05 March 2012

Poems for Lent (10): ‘The Absence,’ by RS Thomas

‘It is this great absence/ that is like a presence, that compels/ me to address it without hope of a reply …’ (Photograph: Patrick Comerford)

Patrick Comerford

The 40 days of Lent can be like a wilderness, waiting anxiously for the presence of God, yet reminding us of the absence of God too.

For my Poem for Lent this morning I have chosen ‘The Absence’ by the Welsh priest poet RS Thomas. The Revd Ronald Stuart Thomas (1913-2000) was and one of the leading religious poets of the 20th century, and was once nominated for the Nobel Prize for Literature.

Thomas has been described “the Solzhenitsyn of Wales” and as the “Poet of the Hidden God.” Thomas’s poetry is marked by a cluster of recurring images, symbols, and metaphors: silence, prayer, kneeling, waiting, watching, empty churches, a wound, the pierced side of Christ, a bare tree – and the cross, which he repeatedly describes as empty or “untenanted.”

He writes in the tradition of apophatic theology, the theology of the deus absconditus or hidden God, the God of the Burning Bush and desert wind who blows hot and singes the human spirit.

What does that mean for forging an identity in the modern world? What language might be used to address such a God in a meaningful way? As Archbishop Rowan Williams of Canterbury has written, RS Thomas was – like one of his spiritual mentors, Soren Kierkegaard – a “great articulator of uneasy faith.”

DZ Phillips says his poetry is an expression of prayer and praise in language, showing us that “to say that God makes a difference to the world by virtue of his absence from it, is not to fail to talk of the reality of God, but to show how talk of such a reality gets a hold on human life.”
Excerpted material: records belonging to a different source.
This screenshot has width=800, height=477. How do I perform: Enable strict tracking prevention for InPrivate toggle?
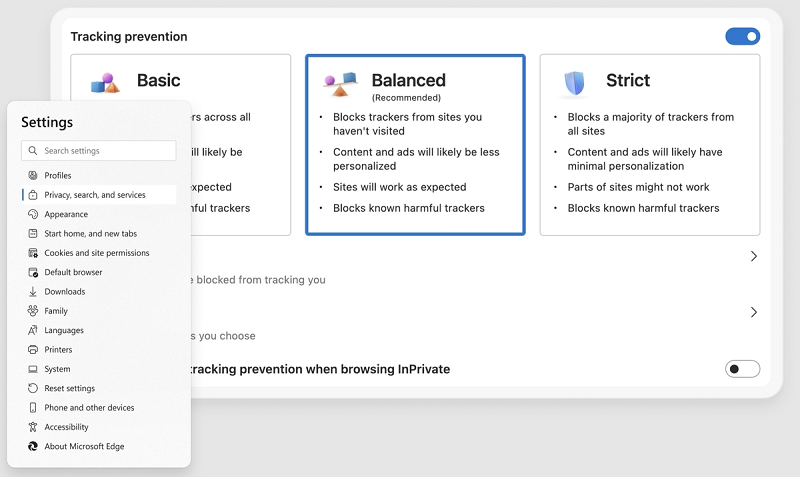742,369
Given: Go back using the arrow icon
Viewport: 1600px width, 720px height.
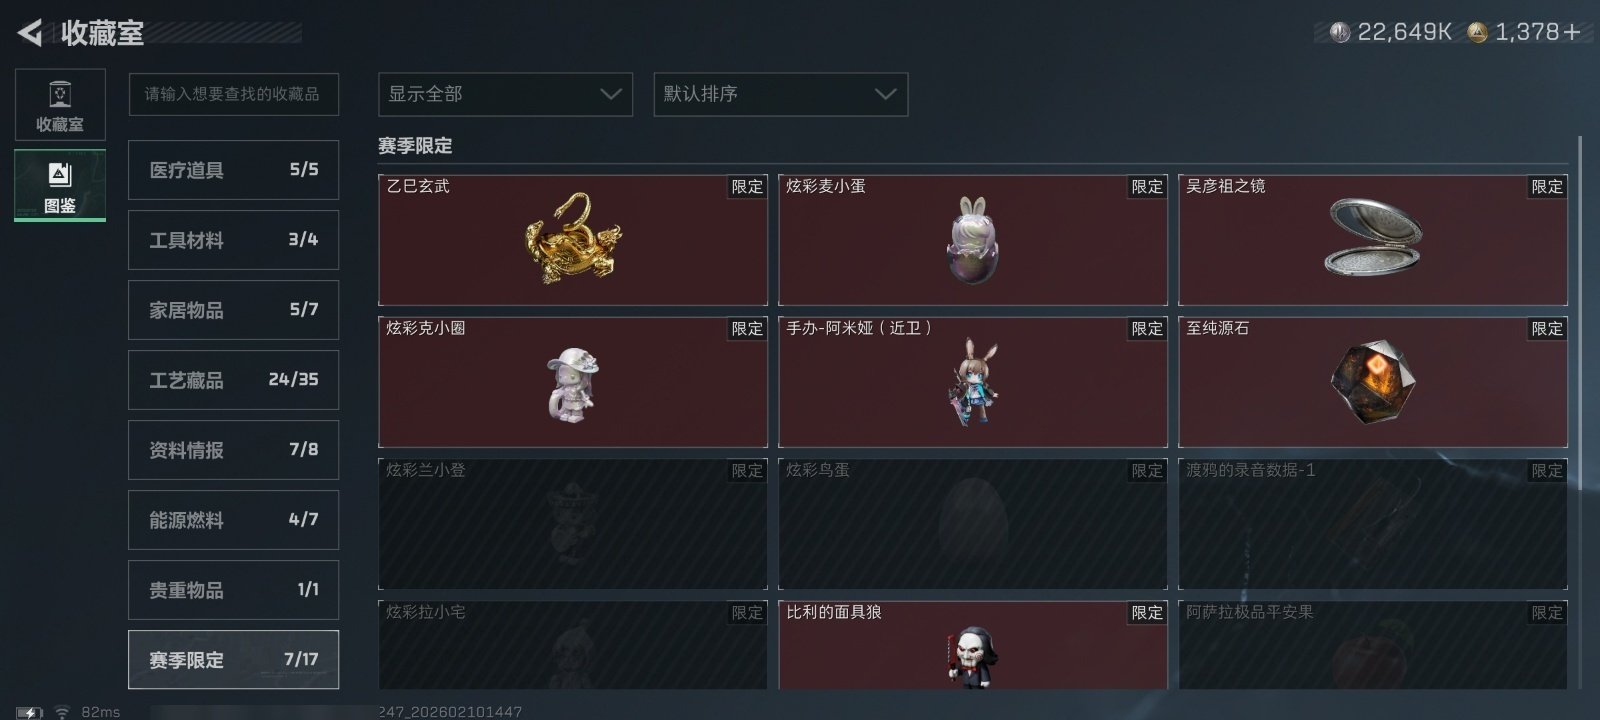Looking at the screenshot, I should (x=30, y=32).
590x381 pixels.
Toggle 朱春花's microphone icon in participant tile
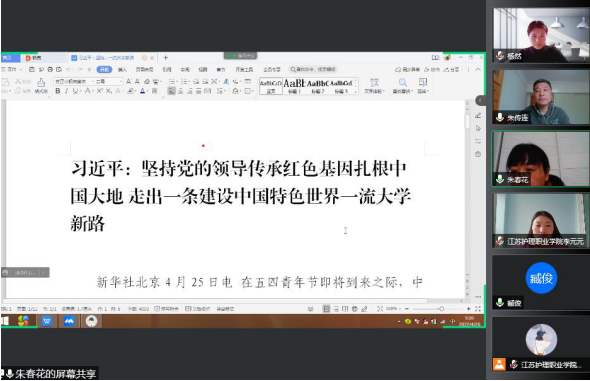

In his poem ‘Adjustments,’ Thomas writes:

Never known as anything
but an absence, I dare not name him
as God …
… We never catch
him at work, but can only say,
coming suddenly upon an amendment,
that here he had been …


Daniel Westover, writing on RS Thomas and the Romantic Imagination in the North American Journal of Welsh Studies, says: “In nature, it is divinity, rather than history, which Thomas responds to most ... Thomas finds the God of nature elusive, but when He reveals Himself, he does so through the natural world. God’s reflection, His shadow, and His echo exist in the Welsh hills. His influence there is both a presence and an absence (and, at times, an absence that is like a presence).”

In an essay on Thomas in ‘Religion & Ethics newsweekly,’ David E. Anderson is senior editor of Religion News Service, says: “Thomas does not offer an easy resolution of the paradox of absence and presence, but in the long encounter he waged with doubt and silence – often on his knees, as many of the poems tell us – he seems to have won his way to a rugged kind of faith, an affirmation of love as the meaning of the cross, and a posture of patient waiting.”

The Absence, by RS Thomas

It is this great absence
that is like a presence, that compels
me to address it without hope
of a reply. It is a room I enter

from which someone has just
gone, the vestibule for the arrival
of one who has not yet come.
I modernise the anachronism

of my language, but he is no more here
than before. Genes and molecules
have no more power to call
him up than the incense of the Hebrews

at their altars. My equations fail
as my words do. What resources have I
other than the emptiness without him of my whole
being, a vacuum he may not abhor?

Canon Patrick Comerford is Lecturer in Anglicanism and Liturgy, the Church of Ireland Theological Institute, and a canon of Christ Church Cathedral, Dublin.